Кэрни показал ей камеру.

– Глянь! Пошли на пляж.

– Я с тобой не разговариваю.

Но Анна любила сниматься. Остаток дня она бегала, сидела, каталась и позировала на фоне моря, пока морские птицы летали над мелководьем или зависали над пляжем, точно воздушные змеи, а белоснежный песок ослепительно сверкал в прибрежном свете.

– Дай я гляну! – настаивала она. – Дай мне посмотреть!

И заливалась смехом, глядя, как по маленькому монитору плывет поток картинок, подобных драгоценностям. Она бы не стала их смотреть на телеэкране. Нетерпеливая, как подросток: жизнь не позволила ей задержаться в этом возрасте, и, как Анна иногда намекала, это стало ее личной трагедией.

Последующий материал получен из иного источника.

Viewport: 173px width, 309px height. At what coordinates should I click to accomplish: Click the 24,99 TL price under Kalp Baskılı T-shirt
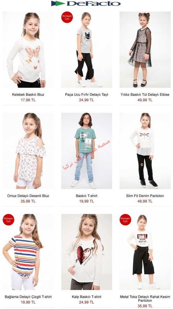[87, 302]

– Ты кое-чего не знаешь, – сказала она. Они присели отдышаться на дюну, и Анна поведала ему легенду о морском чудовище с Мэнн-Хилл.

Ноябрь 1970-го. Три тысячи фунтов гниющей плоти вышвырнуло морем на массачусетский песок. Толпы зевак подтягивались туда весь следующий день, на лодках из Провиденса и по берегу из Бостона. Родители, встревоженные видом пузырчатых плавников, смотрели за детьми в оба. Дети носились туда-сюда и подбегали к туше совсем близко, сами себя пугая. Но груда мяса уже успела основательно разложиться и не поддавалась идентификации, хотя по костной структуре было похоже, что это плезиозавр. Ученые впоследствии пришли к выводу, что находка представляла собой лишенные экзотики останки банальной акулы. В итоге все разошлись, но споры в округе не утихали уже тридцать лет.

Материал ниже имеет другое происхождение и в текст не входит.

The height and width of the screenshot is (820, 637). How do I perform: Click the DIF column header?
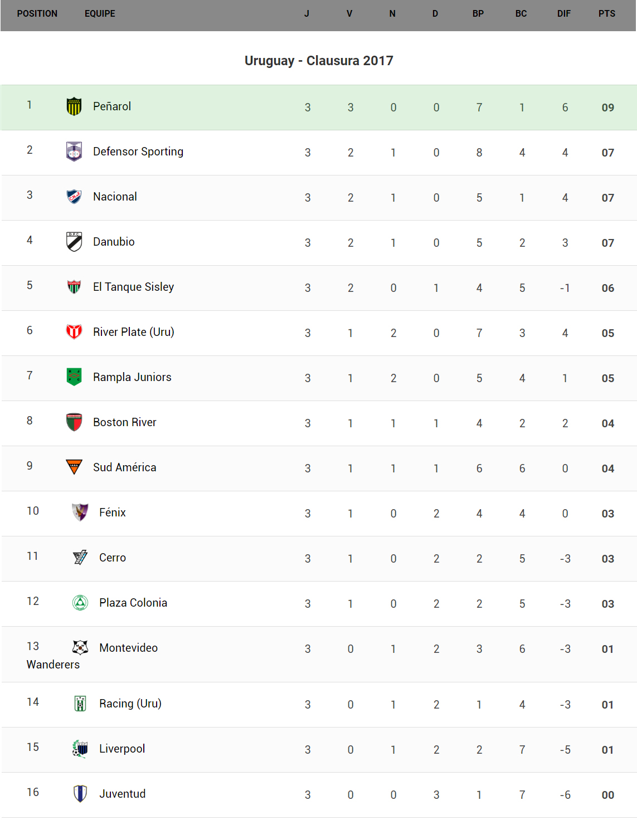coord(564,14)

– Готова побиться об заклад, – промурлыкала Анна, прислонясь к груди Кэрни и подзуживая его снова обхватить ее за плечи, – ты этого не знал! Хотя наверняка скажешь, что знал.

Зевнув, она взглянула через залив; сумерки расползались по морской глади, как тонкая окисная пленка по ртутному пузырю.

– Я устала, но это приятная усталость.

– Тогда ступай в постель пораньше, – ответил он.

* * *

Тем вечером она выпила почти все вино, много смеялась и стянула одежду, а потом неожиданно уснула на кровати. Кэрни прикрыл ее одеялом, задернул занавески из клетчатой ткани и подключил камеру к телевизору. Выключив свет, он некоторое время бесцельно просматривал отснятые на пляже кадры. Потер глаза рукой. Анна вдруг всхлипнула во сне и проговорила что-то неразборчивое. Последние снимки с камеры, зернистые из-за недостаточного освещения, демонстрировали Анну в углу комнаты. Она успела расстегнуть пуговицу на джинсах. Груди уже оголила, полуобернулась, словно услышав что-то от Кэрни; глаза широко раскрыты, губы влажные, но устало-покорные, будто она уже знала, какая участь ей сегодня уготована.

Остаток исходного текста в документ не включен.